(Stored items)

=== Begin Enclosure ===

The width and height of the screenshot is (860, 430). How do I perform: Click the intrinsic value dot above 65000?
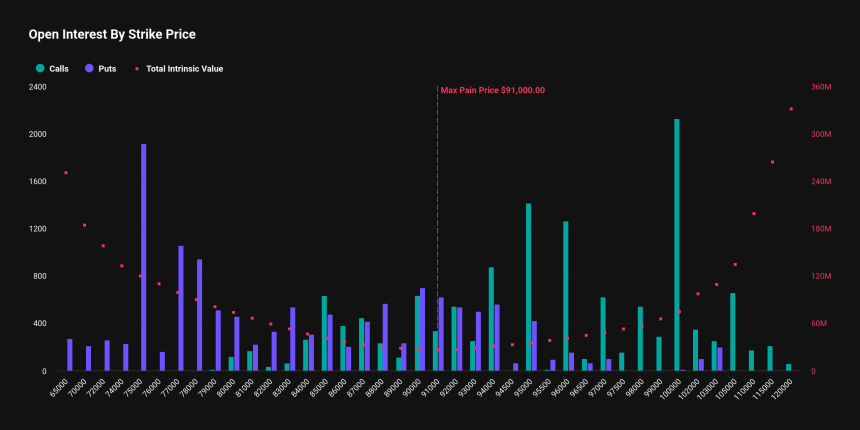tap(66, 173)
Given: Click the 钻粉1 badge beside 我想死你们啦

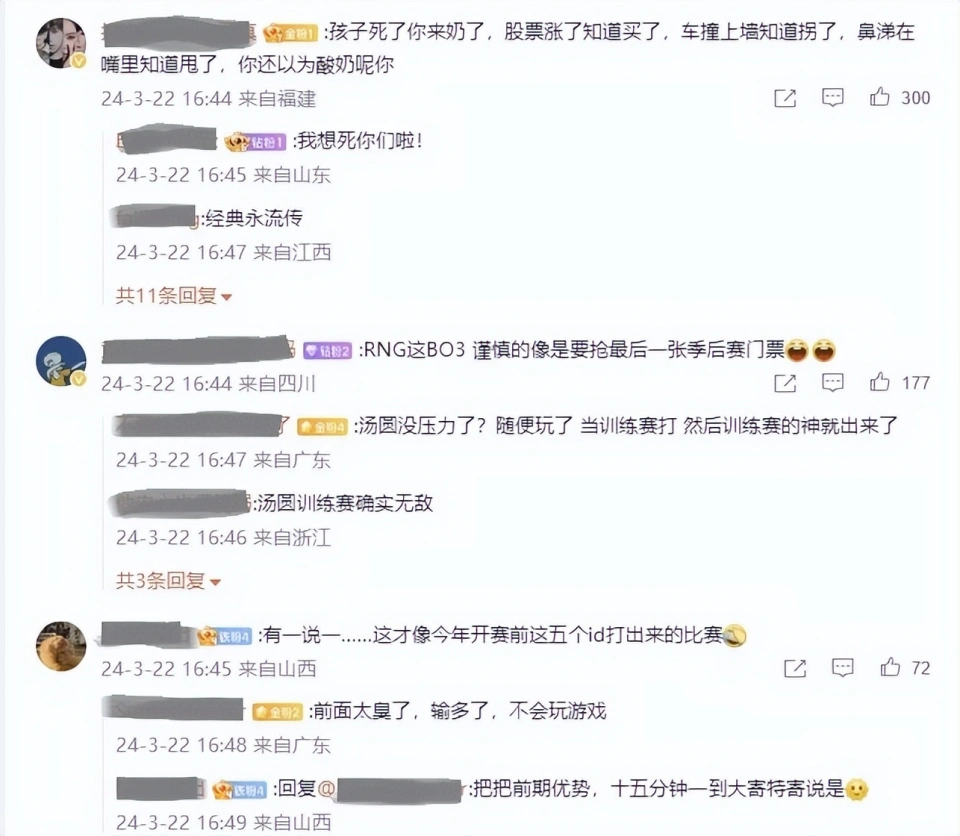Looking at the screenshot, I should click(x=255, y=142).
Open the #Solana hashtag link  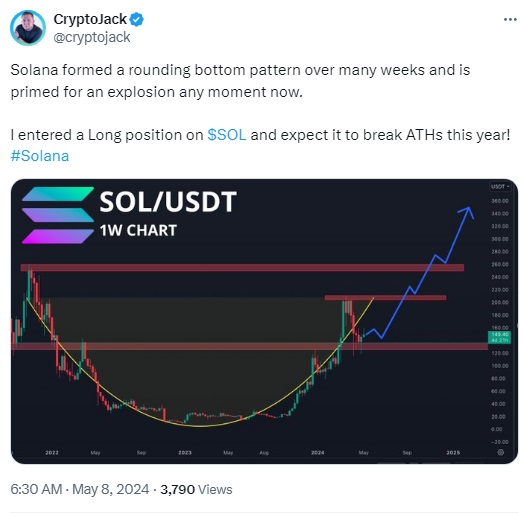point(40,156)
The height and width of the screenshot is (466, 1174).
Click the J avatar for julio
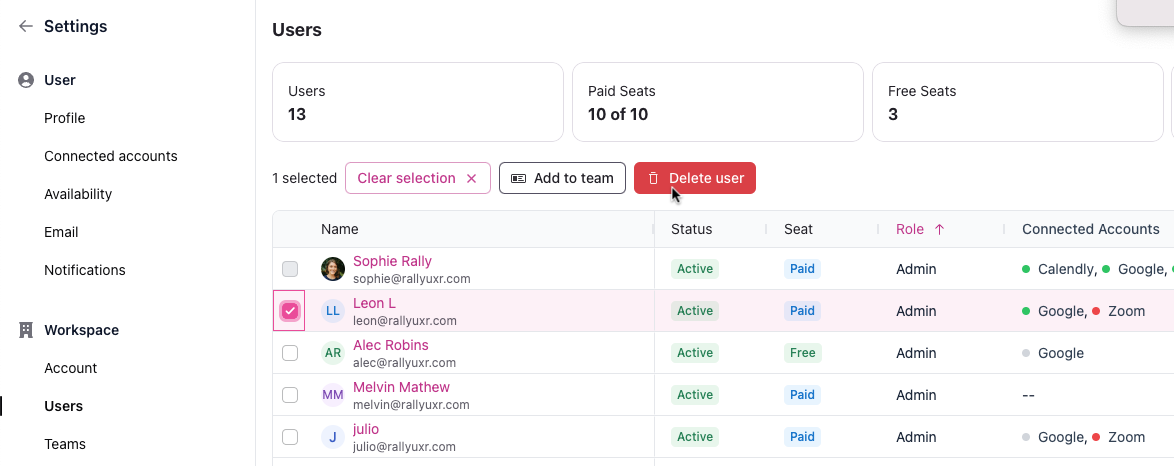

=== End Enclosure ===

= ABOUT THIS TASK =
Copy the lines starting at the line that contains "The height and" and running to the final line of the entries, inclusive; omit all pictures.

= WRITTEN ANSWER =
The height and width of the screenshot is (466, 1174).
Click the J avatar for julio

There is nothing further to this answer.